When I first met my husband, he was in a bowling league. Back in the day, he would bowl Monday night and I would go, without fail, to watch him. I smile when I think about those late nights at the alley, eating food that wasn't good for me, the effort I put in to what I would wear, my hair, and my makeup, and the nervous energy I felt the first few weeks meeting his friends. In my mind, this was a make it or break it situation, and I was going to do everything I could to pass the test. (True story: One week a friend of mine that worked the Lancome counter did my makeup for me and her roommate, a stylist, did my hair. So I could sit in a bowling alley looking pretty.)
Watching him I learned a few things very quickly:
1. You never want to be the only one in a frame to not get a strike.
2. A turkey is not a bad thing.
3. If all the pins fall, it doesn't matter if the last one hit the floor after it wobbled for an eternity or if it was pure luck because the way you threw the ball should not have resulted in a strike.

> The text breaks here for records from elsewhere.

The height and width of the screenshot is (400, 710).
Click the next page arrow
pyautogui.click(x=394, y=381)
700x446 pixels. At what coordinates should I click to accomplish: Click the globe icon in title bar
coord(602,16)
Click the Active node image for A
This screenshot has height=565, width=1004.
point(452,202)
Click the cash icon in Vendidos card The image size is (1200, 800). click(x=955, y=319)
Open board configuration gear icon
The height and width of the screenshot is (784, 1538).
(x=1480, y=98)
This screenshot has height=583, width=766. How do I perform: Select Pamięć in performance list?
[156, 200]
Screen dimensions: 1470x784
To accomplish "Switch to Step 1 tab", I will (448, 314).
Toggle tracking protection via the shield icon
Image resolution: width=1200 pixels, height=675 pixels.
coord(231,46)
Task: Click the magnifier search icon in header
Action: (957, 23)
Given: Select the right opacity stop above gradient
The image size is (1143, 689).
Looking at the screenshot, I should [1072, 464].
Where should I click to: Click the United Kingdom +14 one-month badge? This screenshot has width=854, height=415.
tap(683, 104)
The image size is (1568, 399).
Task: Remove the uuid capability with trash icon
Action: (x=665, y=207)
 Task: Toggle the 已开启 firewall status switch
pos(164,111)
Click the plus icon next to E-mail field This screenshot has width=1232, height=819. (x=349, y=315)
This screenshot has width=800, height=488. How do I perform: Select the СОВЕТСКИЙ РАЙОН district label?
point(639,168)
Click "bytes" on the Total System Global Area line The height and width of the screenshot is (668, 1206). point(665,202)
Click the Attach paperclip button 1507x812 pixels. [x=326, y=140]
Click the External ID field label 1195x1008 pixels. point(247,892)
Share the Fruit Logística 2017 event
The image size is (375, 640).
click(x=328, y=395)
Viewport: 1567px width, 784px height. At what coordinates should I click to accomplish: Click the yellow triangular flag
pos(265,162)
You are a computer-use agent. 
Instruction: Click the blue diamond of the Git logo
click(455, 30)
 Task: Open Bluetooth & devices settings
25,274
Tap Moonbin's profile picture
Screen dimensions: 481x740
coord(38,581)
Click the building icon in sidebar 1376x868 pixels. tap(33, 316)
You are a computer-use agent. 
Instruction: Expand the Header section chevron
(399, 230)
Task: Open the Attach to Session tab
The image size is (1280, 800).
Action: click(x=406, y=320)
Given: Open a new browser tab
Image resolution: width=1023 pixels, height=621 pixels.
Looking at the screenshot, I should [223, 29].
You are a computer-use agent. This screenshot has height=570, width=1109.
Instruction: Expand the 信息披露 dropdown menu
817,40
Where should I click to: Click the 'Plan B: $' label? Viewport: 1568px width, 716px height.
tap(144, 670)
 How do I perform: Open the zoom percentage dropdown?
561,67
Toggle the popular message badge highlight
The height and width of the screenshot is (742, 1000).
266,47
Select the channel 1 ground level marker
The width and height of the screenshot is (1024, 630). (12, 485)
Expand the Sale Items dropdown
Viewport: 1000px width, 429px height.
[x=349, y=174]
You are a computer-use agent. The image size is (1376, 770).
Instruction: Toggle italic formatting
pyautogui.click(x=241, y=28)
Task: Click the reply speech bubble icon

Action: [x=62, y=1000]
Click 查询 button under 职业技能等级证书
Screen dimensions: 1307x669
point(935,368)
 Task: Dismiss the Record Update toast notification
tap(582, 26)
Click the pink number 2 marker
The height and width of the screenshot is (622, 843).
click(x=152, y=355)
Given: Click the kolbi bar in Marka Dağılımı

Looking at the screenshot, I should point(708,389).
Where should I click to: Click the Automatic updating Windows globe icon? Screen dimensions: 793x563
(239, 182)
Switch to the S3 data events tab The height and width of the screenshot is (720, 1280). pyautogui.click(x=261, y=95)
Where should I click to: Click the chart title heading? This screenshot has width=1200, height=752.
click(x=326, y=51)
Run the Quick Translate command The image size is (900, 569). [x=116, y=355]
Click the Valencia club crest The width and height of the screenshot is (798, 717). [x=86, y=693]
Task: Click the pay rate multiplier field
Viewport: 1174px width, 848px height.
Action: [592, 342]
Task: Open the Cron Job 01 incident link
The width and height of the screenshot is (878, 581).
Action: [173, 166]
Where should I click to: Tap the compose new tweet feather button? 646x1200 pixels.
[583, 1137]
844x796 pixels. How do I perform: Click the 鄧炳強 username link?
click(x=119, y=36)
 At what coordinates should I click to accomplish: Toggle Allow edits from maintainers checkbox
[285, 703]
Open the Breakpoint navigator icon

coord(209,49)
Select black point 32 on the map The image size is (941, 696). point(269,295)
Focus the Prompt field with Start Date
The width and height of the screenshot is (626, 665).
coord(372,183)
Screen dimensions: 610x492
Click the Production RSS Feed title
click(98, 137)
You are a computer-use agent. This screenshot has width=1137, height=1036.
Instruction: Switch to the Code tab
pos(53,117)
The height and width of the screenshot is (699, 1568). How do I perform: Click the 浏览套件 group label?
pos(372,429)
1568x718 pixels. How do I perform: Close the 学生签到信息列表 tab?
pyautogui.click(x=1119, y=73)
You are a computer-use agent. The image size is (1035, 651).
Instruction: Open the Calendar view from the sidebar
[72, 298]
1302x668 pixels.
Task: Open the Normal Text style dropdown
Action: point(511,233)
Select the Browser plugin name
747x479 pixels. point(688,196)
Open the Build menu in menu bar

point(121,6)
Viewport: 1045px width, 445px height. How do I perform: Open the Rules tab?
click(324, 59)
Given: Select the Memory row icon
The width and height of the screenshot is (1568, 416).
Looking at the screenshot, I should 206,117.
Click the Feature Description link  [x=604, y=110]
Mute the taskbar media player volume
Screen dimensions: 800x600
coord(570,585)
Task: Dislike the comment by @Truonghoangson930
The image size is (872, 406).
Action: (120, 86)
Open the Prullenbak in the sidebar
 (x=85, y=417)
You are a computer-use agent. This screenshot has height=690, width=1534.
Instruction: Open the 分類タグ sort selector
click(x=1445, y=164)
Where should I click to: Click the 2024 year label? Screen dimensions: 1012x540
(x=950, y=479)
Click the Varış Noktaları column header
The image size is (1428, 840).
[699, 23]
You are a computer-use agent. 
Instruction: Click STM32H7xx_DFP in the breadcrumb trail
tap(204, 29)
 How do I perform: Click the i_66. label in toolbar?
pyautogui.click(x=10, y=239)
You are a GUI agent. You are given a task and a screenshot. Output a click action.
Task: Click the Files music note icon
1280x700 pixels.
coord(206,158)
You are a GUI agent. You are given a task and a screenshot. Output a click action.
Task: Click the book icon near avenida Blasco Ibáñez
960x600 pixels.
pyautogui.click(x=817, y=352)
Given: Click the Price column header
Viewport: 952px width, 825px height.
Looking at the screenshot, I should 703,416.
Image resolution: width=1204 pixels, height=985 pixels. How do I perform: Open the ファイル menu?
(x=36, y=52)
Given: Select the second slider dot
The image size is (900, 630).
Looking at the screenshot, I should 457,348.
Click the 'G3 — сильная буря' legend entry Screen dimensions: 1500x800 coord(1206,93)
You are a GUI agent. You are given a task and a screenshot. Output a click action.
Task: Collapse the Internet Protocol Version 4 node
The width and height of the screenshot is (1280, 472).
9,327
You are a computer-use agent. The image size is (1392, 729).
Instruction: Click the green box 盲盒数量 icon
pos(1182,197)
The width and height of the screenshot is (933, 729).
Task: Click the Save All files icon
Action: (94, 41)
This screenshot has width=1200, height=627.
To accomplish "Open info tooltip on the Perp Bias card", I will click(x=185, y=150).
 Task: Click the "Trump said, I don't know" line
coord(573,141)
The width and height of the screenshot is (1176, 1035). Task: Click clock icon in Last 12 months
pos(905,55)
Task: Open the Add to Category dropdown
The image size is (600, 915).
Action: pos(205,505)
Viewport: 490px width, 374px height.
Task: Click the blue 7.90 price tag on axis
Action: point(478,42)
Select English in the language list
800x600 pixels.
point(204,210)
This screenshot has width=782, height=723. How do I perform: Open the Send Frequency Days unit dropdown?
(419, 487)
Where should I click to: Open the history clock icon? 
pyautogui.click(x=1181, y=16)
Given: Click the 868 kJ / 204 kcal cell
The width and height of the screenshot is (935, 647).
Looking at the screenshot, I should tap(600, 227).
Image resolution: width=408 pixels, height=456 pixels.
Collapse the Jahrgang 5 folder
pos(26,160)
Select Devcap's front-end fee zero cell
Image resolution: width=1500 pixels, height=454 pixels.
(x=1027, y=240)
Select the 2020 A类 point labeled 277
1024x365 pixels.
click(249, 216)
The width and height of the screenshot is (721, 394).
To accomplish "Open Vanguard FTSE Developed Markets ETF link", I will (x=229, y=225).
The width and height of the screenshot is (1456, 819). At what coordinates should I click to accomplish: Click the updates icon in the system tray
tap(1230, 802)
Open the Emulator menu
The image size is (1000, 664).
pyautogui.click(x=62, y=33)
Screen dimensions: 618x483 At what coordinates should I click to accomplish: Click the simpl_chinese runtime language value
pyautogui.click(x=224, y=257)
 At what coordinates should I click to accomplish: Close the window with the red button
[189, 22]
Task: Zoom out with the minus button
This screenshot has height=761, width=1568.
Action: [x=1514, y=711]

As a completly incompetent bowler, this last one is the one I like the most. If I get a strike, I am celebrating massively and I really don't care what it looked like. As long as that 'x' goes in the row with my name, I am thrilled. When you are completly incapable of having any type of form, grace, or consistency in doing something, any time you get it right, regardless of how ugly it might have been through the process, it's worth acknowledging. (And all the good bowlers shake their heads in disgust.)
I think this is how God must see us sometimes in our obedience. He might have an idea of how He thinks it should look for us to complete what He's told us to do, but our execution of it might be far from His vision. It doesn't make it count less, it just might have taken us longer or made us more exhausted than it should have. And here's the beauty of it all, the ball isn't reaching the pins until it's done.
But with God, the doing is what's important. The fact that we are acting upon His direction is significant, even if we are doing things the hard way. He also knows that with repeated attempts our form will get better, things will get done sooner, and the glory will go to Him because we will most certainly know it wasn't in our own strength that we did any of it.
But it's so easy to get caught up on making things want to look pretty! I can't even tell you how many pages I've ripped out of journals because I felt a need to start over and make it all look pristine, flawless, perfect. I'm not sure why some of us have such a predisposition to that, and I'm not even sure I know how to stop it. I just know that I'm working on it.
And here's the thing: if God expected perfection, we'd all be in a heap of trouble. And if He was really up there waiting to smite us, none of us would be vertical. Hopefully someday soon we'll believe that, if we are still breathing, it's never too late to start over. Even if that means we start over seven times a day. Because until He calls us home, the work He started in us is still be worked through to completion.
Father, I can't praise You enough for Your patience with us to not only see things through to the end, but to let us fumble our way there. Remind us often that You know our heart is in it, even when the doing isn't as pretty as it could be. You are much more concerned with our obedience than you are with unblemished work. And when we reach the finish line, our loudest boast will be in what You did through our jars of clay. Amen.